Personal information
- Full name: Aldaír Caputa Ferreira
- Date of birth: 26 March 1998 (age 28)
- Place of birth: Luanda, Angola
- Height: 1.75 m (5 ft 9 in)
- Position: Midfielder

Team information
- Current team: Cong An Ho Chi Minh City
- Number: 10

Youth career
- 2008–2013: Sporting CP
- 2013–2017: Gil Vicente

Senior career*
- Years: Team / Apps / (Gls)
- 2017–2018: Oliveirense / 23 / (0)
- 2018–2019: Vilaverdense / 26 / (2)
- 2019–2020: Cova da Piedade / 27 / (0)
- 2020–2021: Etar / 24 / (1)
- 2021–2022: Rodos / 5 / (0)
- 2022: Asteras Vlachioti / 14 / (1)
- 2022–2023: Džiugas / 51 / (2)
- 2024–2026: Botoșani / 73 / (3)
- 2026–: Cong An Ho Chi Minh City / 0 / (0)

= Aldaír Ferreira =

Angolan footballer

Aldaír Caputa Ferreira (born 26 March 1998), commonly known as Aldaír, is an Angolan professional footballer who plays as a midfielder for V.League 1 club Cong An Ho Chi Minh City.

==Club career==
Aldaír was born in Luanda, Angola but moved to Portugal at early age. He joined Sporting CP as a 10-year-old and spent five years training at the club before joining Gil Vicente at the age of 15.

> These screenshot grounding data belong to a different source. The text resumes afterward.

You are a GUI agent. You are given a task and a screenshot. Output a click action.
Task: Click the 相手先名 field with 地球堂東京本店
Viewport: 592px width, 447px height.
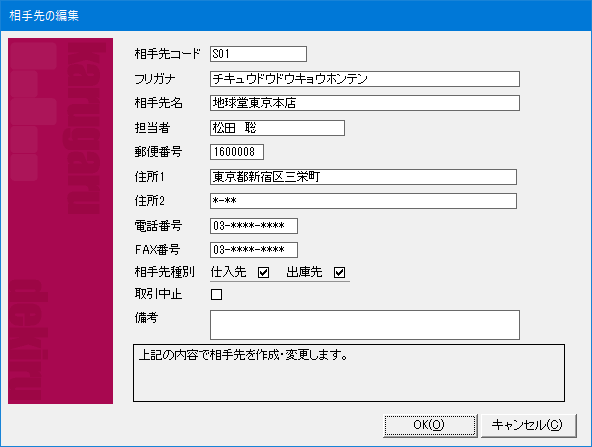[x=365, y=103]
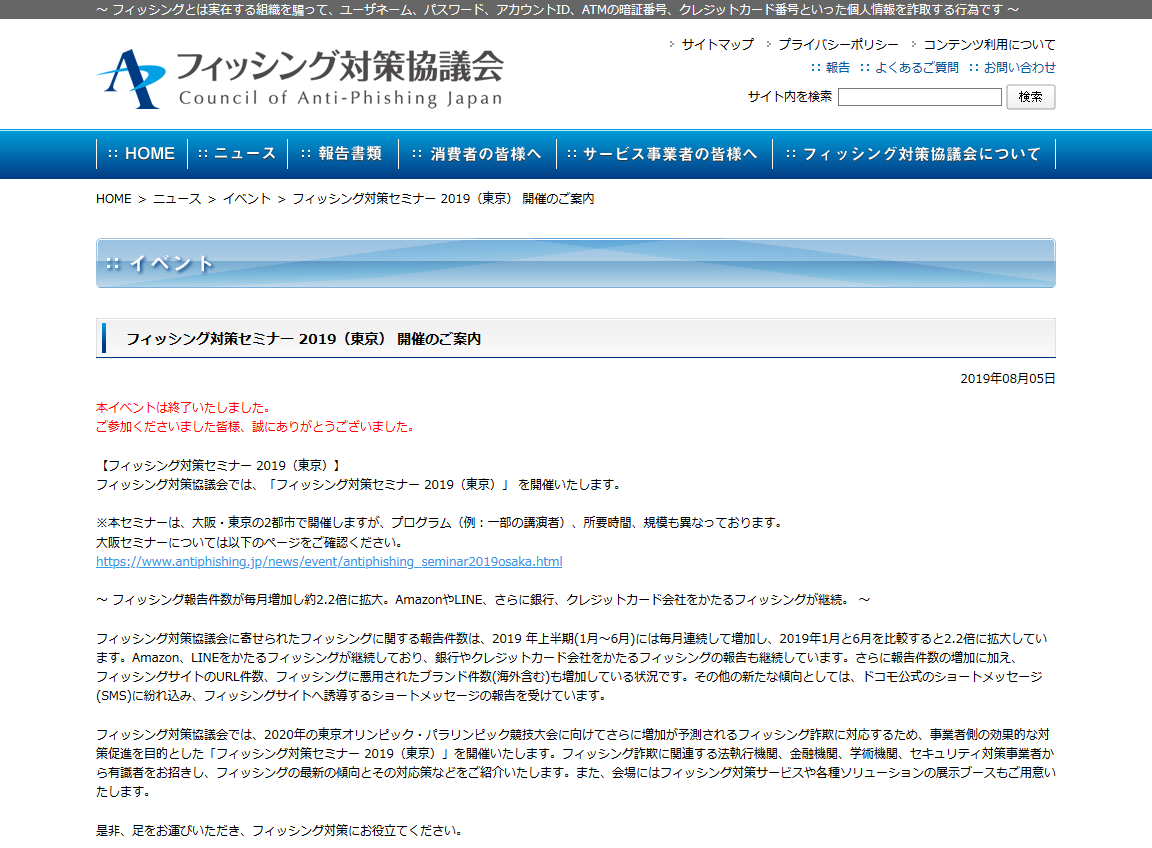Open the Osaka seminar URL link
The width and height of the screenshot is (1152, 848).
coord(329,562)
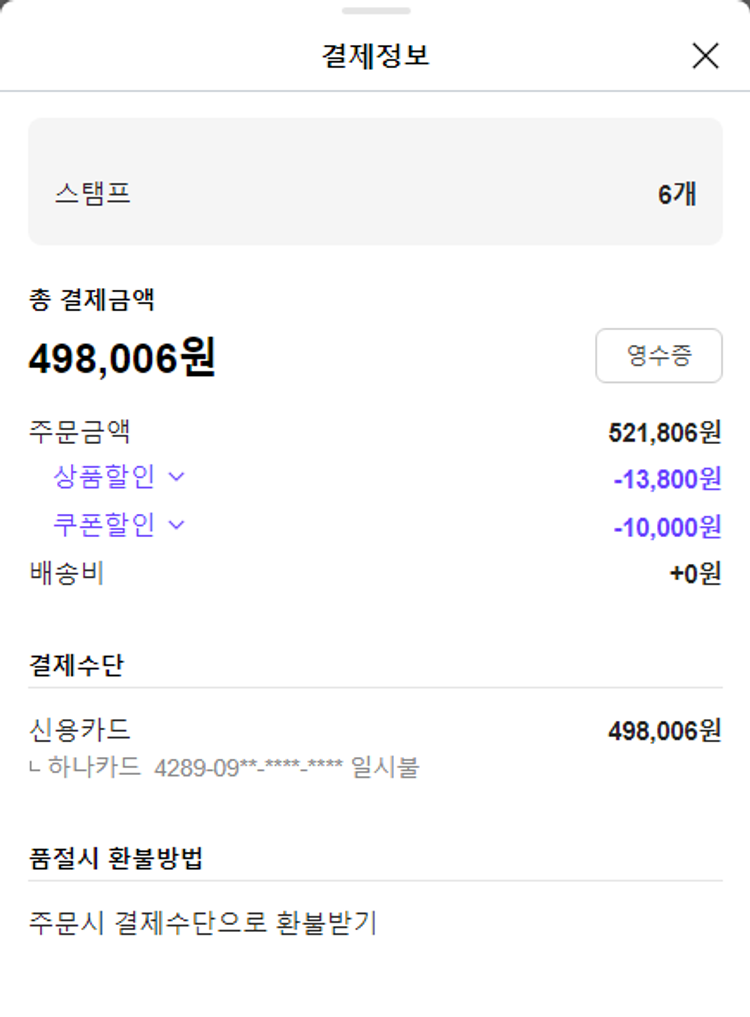Expand the 상품할인 chevron arrow

pyautogui.click(x=177, y=477)
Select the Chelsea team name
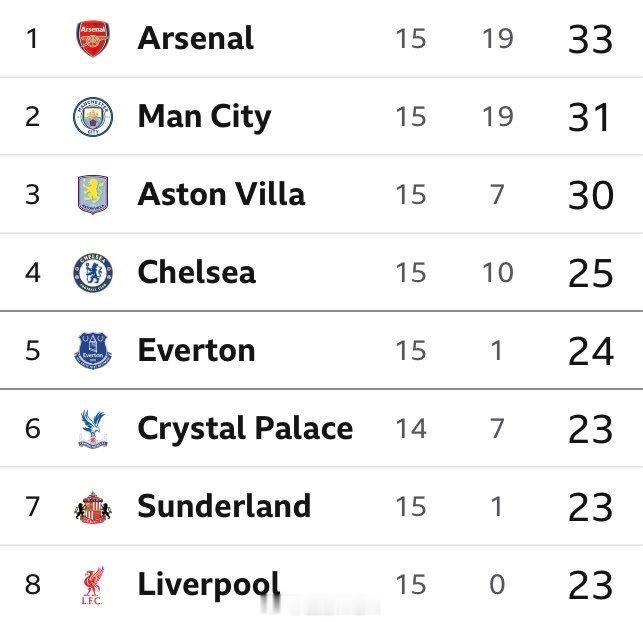The image size is (643, 622). (196, 272)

Aldaír started his senior career at Oliveirense in 2017 and remained there until 2018 when signing for Vilaverdense.

On 23 September 2020, Aldaír joined as a free agent Bulgarian club Etar Veliko Tarnovo, signing a two-year contract. Two days later he made his Bulgarian First League debut in a 5–1 away loss against CSKA 1948 Sofia.

In July 2022 he signed with Lithuanian club FC Džiugas. On 27 August he scored the goal against FK Panevėžys.

On 4 August 2026, Aldaír joined Vietnamese club Cong An Ho Chi Minh City.